**Text extract**

Neighbors’ complaints shut down green waste recycling
August 19, 2010
A battle over the smell of freshly ground greens has escalated to the point where most of San Luis Obispo County’s green waste composting will be eliminated, raising serious questions about the fate of the Cold Canyon Landfill.
On Sept. 1, Cold Canyon will begin trucking green waste to Santa Maria, the price will go from $20 a ton to $43 a ton with a small raise in curb rates. By the end of the month, the facility operators plan to have sold off any remaining compost.
“I buy their green waste and use it for landscaping,” said Larry Cusick, a local landscaper. “It is unbelievable that such a valuable service is no longer available.”
The Cold Canyon Landfill opened approximately 50 years ago, serves about 70 percent of the residents of San Luis Obispo County, while earning a reputation for having a high rate of recycling.

**The problem**
In the article on green waste recycling, what will the price per ton be once Cold Canyon begins trucking green waste to Santa Maria?

**Supplied information**
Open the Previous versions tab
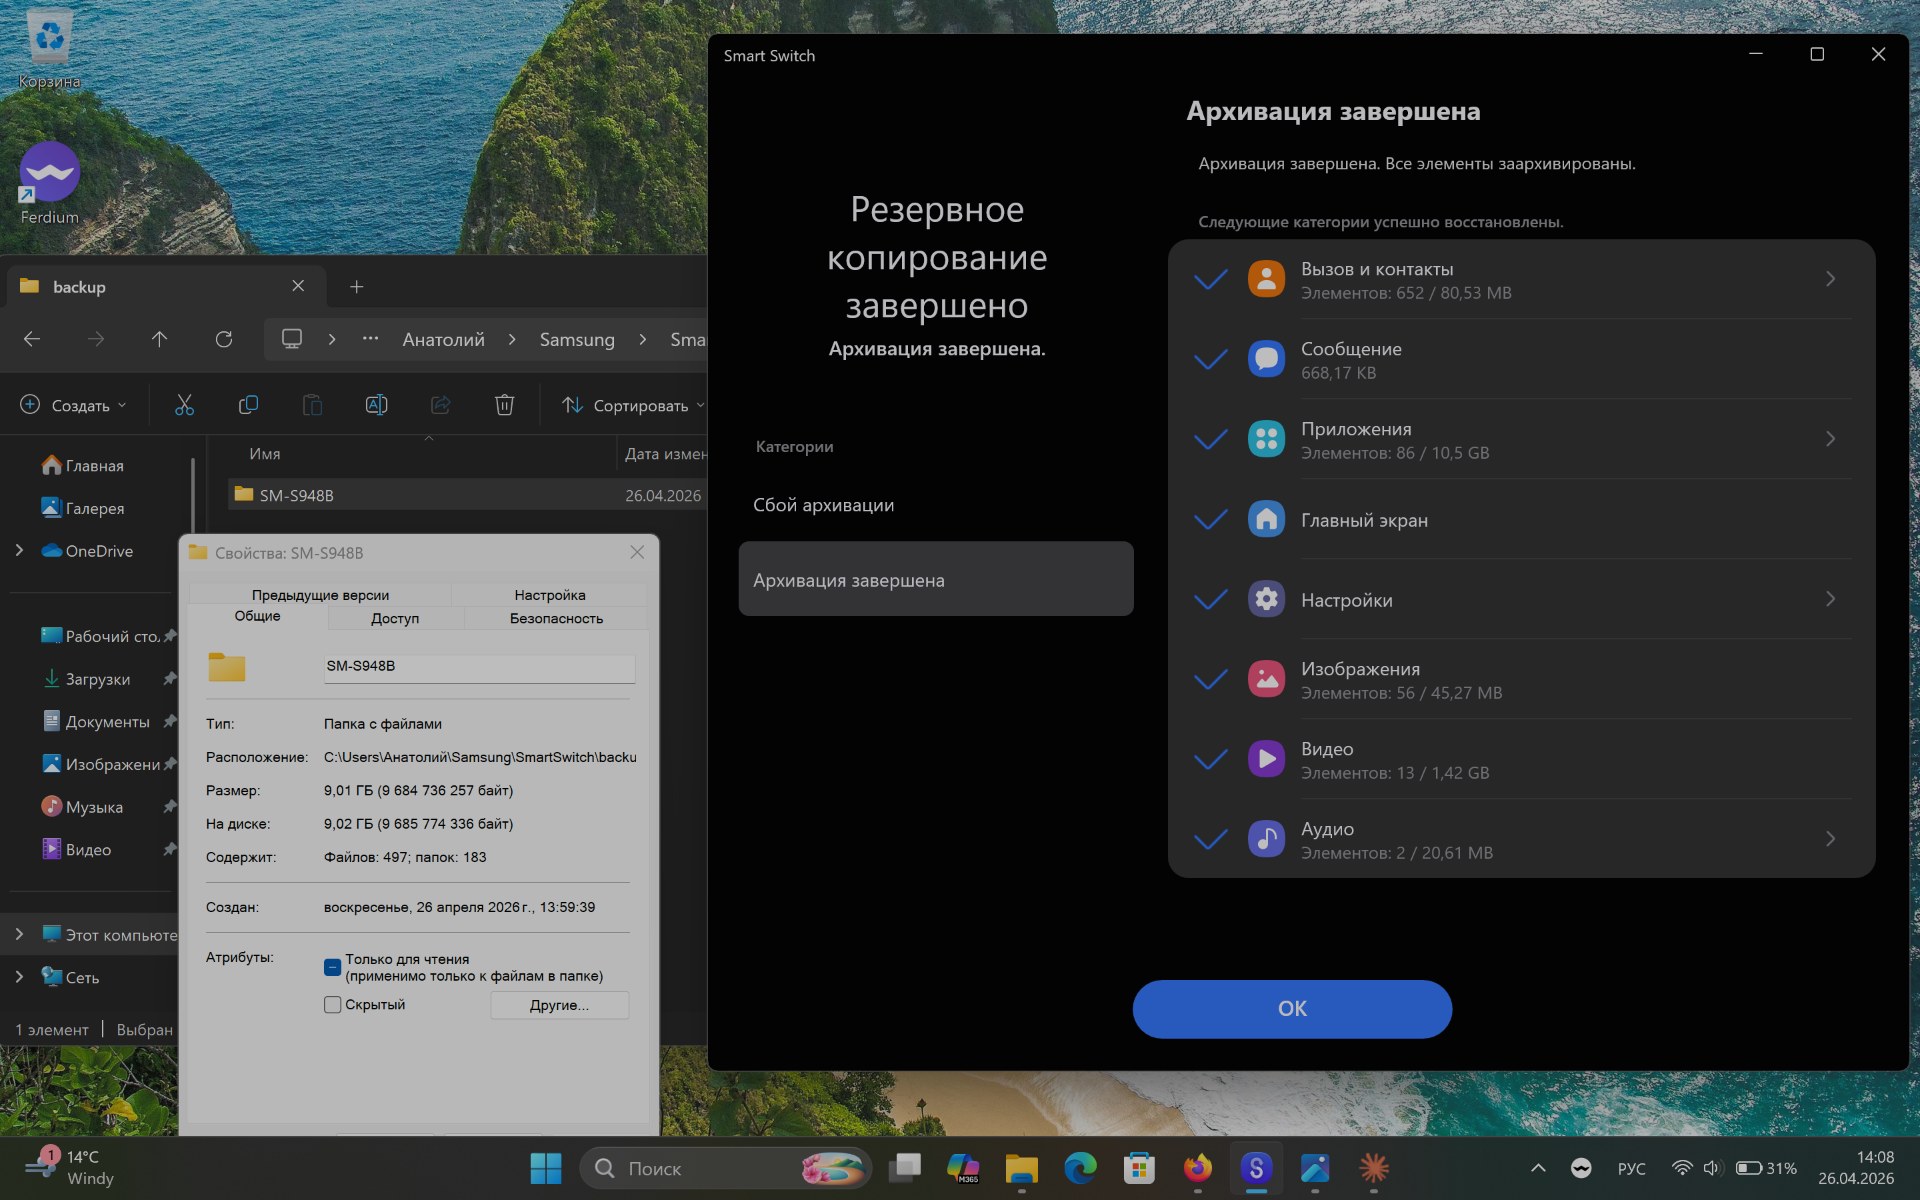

**Right answer**
$43 a ton, up from $20 a ton.